◆ **EXERCISE BRIEF**:
Include the line with "Given: Click the red 买 buy button" and every line before it in the entries below, echoed exactly, but not the pictures.

------

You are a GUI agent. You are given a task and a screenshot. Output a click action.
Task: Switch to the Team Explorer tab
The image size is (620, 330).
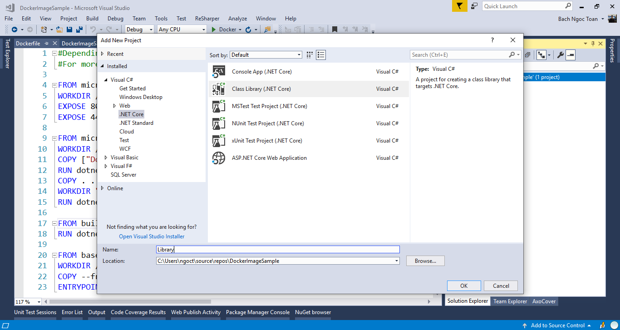click(510, 301)
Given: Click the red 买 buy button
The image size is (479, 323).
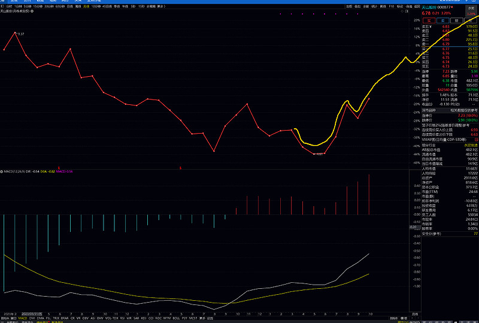Looking at the screenshot, I should coord(429,19).
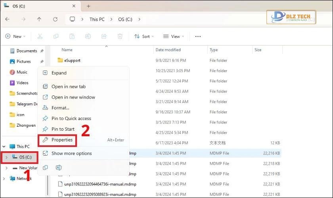Open the See more ellipsis menu
The width and height of the screenshot is (333, 198).
(x=198, y=36)
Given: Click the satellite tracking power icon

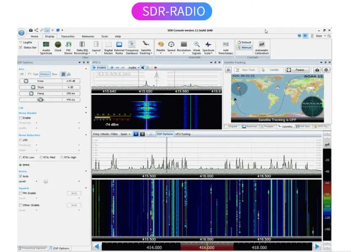Looking at the screenshot, I should [229, 70].
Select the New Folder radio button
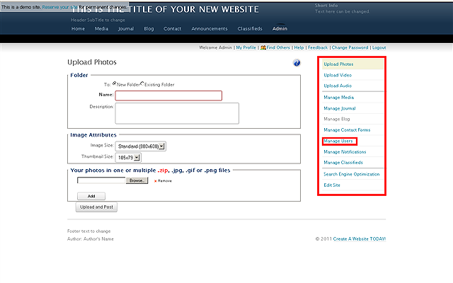This screenshot has width=453, height=283. tap(115, 84)
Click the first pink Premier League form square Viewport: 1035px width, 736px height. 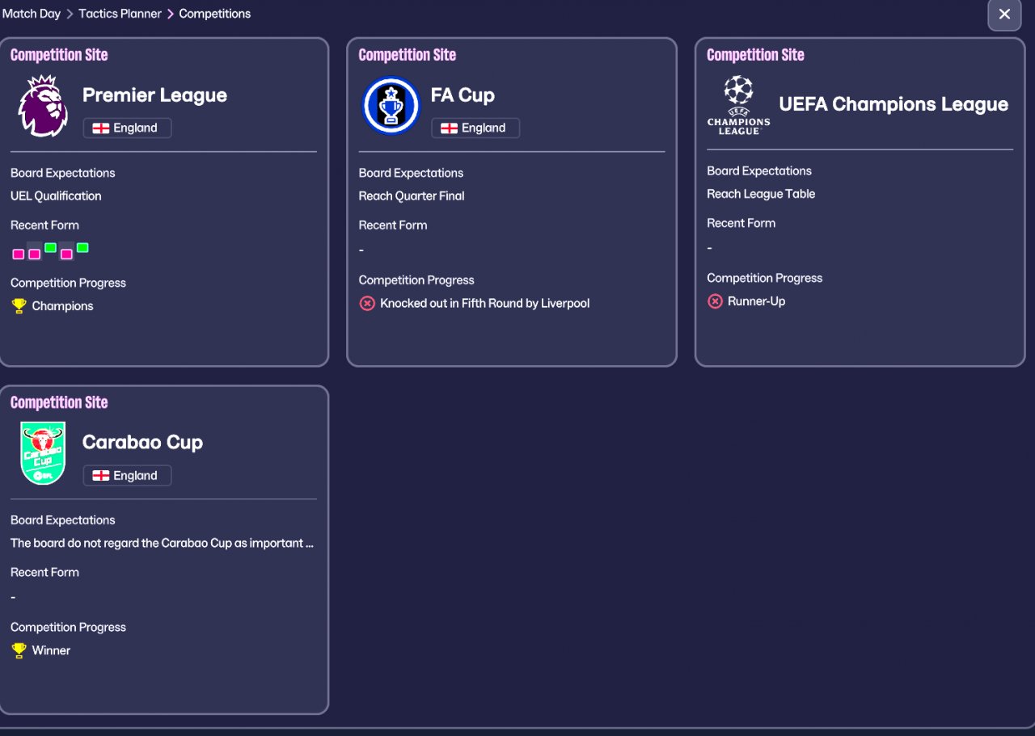click(x=19, y=254)
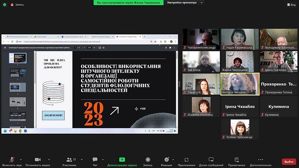Switch layout with Вид button
299x168 pixels.
tap(291, 4)
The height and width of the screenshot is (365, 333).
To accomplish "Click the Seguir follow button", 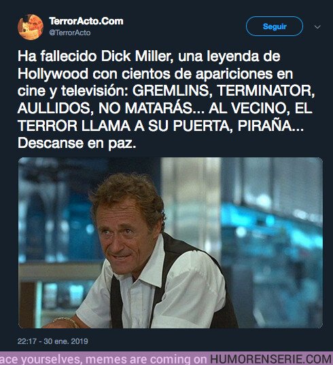I will tap(275, 26).
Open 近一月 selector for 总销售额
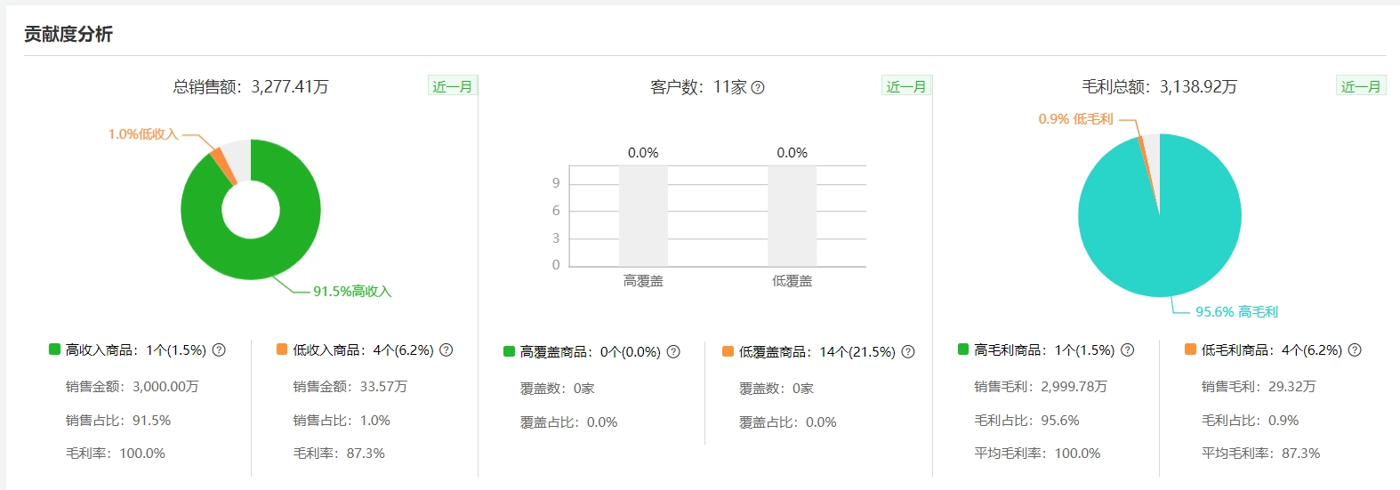 point(453,86)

------

◆ **OUTPUT FOR THIS TASK**:
You are a GUI agent. You are given a task and a screenshot. Output a click action.
Task: Switch to the Team Explorer tab
The image size is (620, 330).
click(510, 301)
Given: Click the red 买 buy button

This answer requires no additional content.